As palavras de Bento XVI foram mais fortes do que o mau tempo que lhe impediu de voltar a La Verna, memória da mística franciscana, onde desejaria pronunciar palavras sobre a alma da vida cristã, importantes especialmente quando aos católicos se solicita o compromisso na cidade secular, hoje afligida pela crise e pelo desânimo. Arezzo e Sansepolcro, as duas etapas da 27ª viagem apostólica na Itália com La Verna, no final inacessível devido ao denso nevoeiro, só aparentemente desunidas entre si, na realidade constituíram um itinerário sobre o porquê e sobre o como ser cristãos ao serviço do bem comum na sociedade.
Para o ser verdadeiramente - é a mensagem do pontífice - é preciso subir espiritualmente à La Verna, escutar a voz de Deus e depois descer do monte, transformados e prontos para servir não os próprios interesses, mas as necessidades dos outros, especialmente dos mais pobres e necessitados. Contudo - admoesta - fazer o bem de todos, promover "cidades com o perfil cada vez mais humano" não é possível "através de lógicas puramente materialistas". É preciso sempre e sobretudo no presente, um despertar ético.
Nem os crentes podem realizá-lo se disserem só palavras, ou fizerem o bem sem conformar a própria vida com Cristo, a exemplo de são Francisco. Com efeito, o coração da experiência de La Verna consiste em seguir Cristo, procurando imitá-lo e conformar-se com Ele.
Bento XVI quis narrar a história dos fundadores de Sansepolcro os quais, voltando de Jerusalém, pensaram num modelo de cidade na qual os discípulos de Jesus eram chamados a ser o motor da sociedade e da paz, através da prática da justiça. Objectivo possível com uma condição: manter o olhar e o coração fixos em Deus que não se afasta da vida quotidiana, própria da humanidade, mas orienta-a e faz com que ela seja vivida de modo ainda mais intenso.

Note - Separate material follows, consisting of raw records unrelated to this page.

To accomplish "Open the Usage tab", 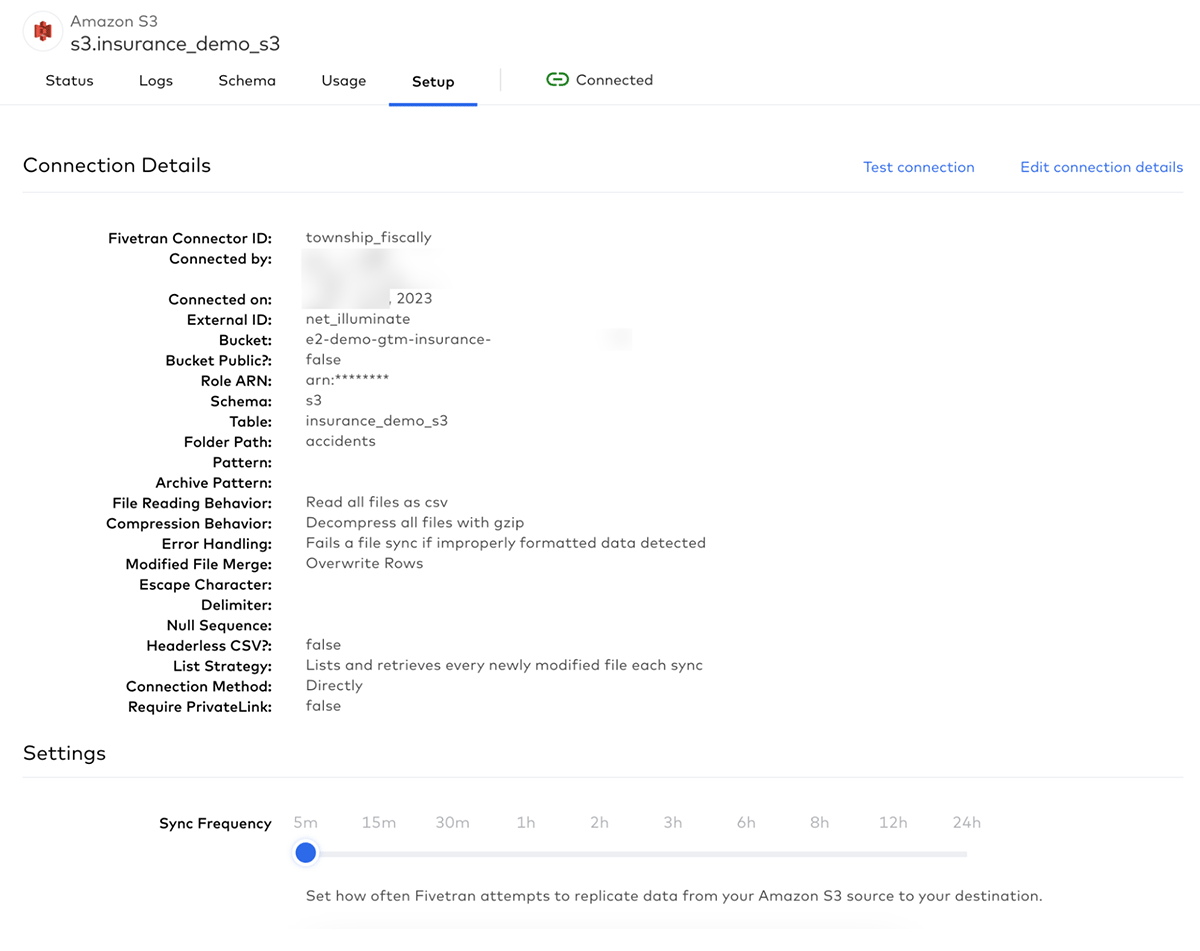I will pos(343,81).
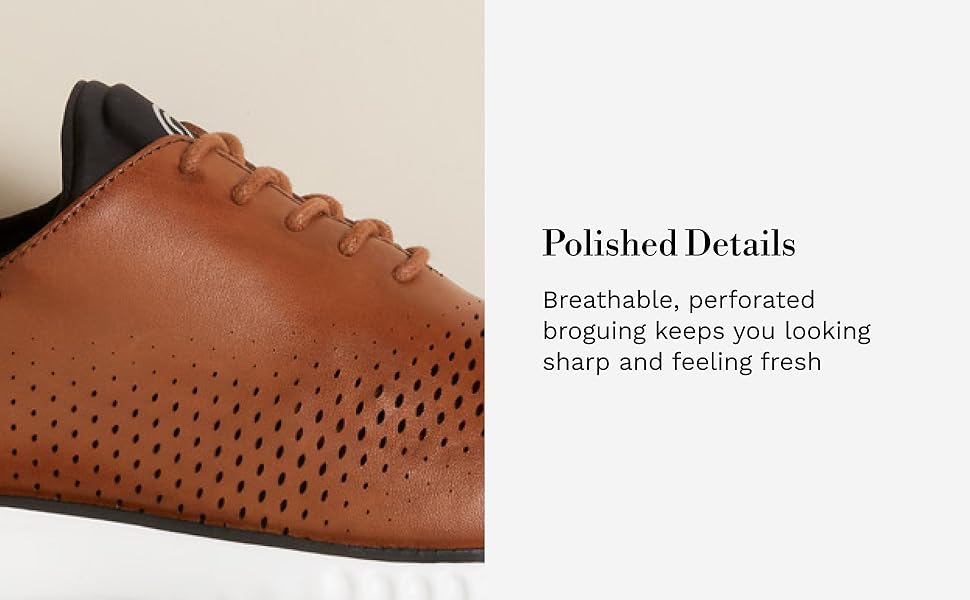Click the "broguing keeps you looking" line
This screenshot has width=970, height=600.
(x=706, y=332)
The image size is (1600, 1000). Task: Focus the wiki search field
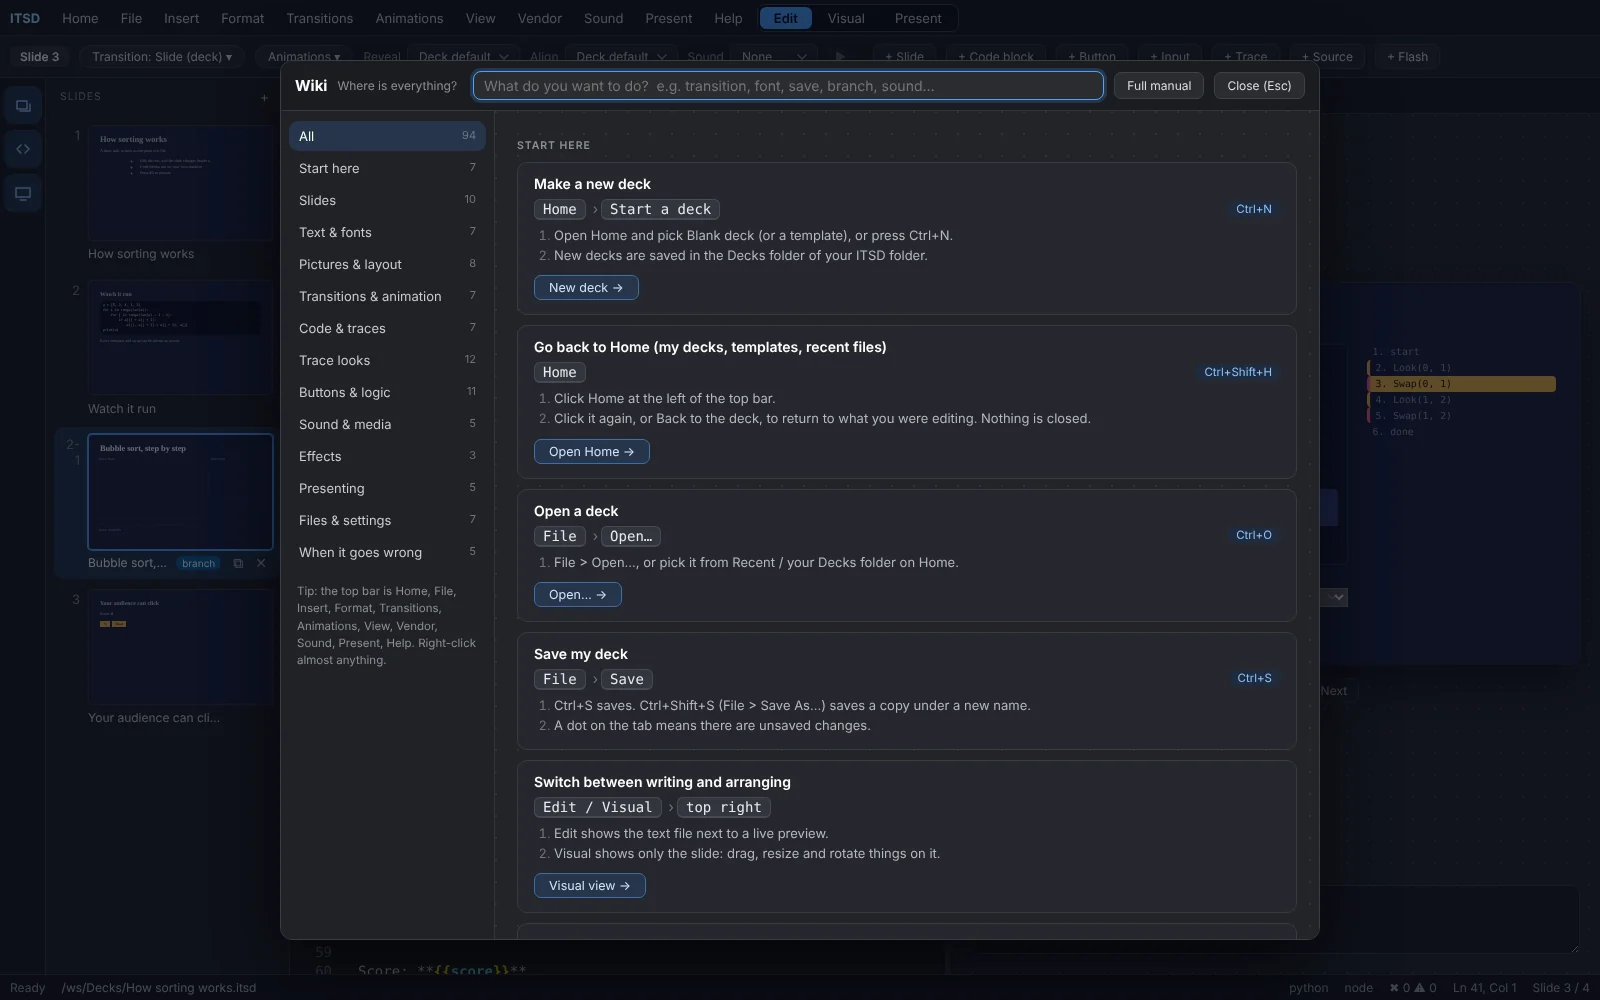788,86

Deus não quer permanecer fechado na solidão de La Verna, mas desce com os homens à cidade onde eles vivem.
O Papa pensa neste tipo de cristãos: presentes, empreendedores e coerentes com a própria fé. Não só activistas sociais ou políticos, mas portadores de uma esperança que não desilude, fundada na ressurreição de Jesus, contextualizada no amor fraterno para com todos, próximos e distantes. Trata-se de uma íntima convicção teológica de Joseph Ratzinger, que sobressaiu vigorosamente nos encontros do Papa com a comunidade de Arezzo e de Sansepolcro: também hoje, como aconteceu frutuosamente nas épocas passadas da Idade Média e do Renascimento, ser cristão tem sentido se formos sal da sociedade; se deixarmos de o ser, renunciando à nossa diversidade, tornamo-nos supérfluos como o sal que, ao perder o sabor, é deitado fora. Por isso, não obstante as provações e as dificuldades, Bento XVI permanece optimista em relação à Igreja à qual Deus não permitirá que faltem santos, bons samaritanos, os melhores amigos especialmente nas épocas difíceis da história. Eis o motivo da sua evidente decepção em ter que renunciar à etapa de La Verna, experiência franciscana emblemática e um dos modelos cativantes do ser cristão. De facto, quantos peregrinos subiram lá em busca de Deus "que é a verdadeira razão pela qual a Igreja existe: servir de ponte entre Deus e o homem". E, enfim, o encorajamento à Itália - manifestado também com o rápido mas cordialíssimo encontro com o presidente do Conselho dos ministros - e em particular aos jovens a pensar em grande, a saber ousar, prontos a dar "novo sabor" à inteira sociedade "com o sal da honestidade e do altruísmo abnegado".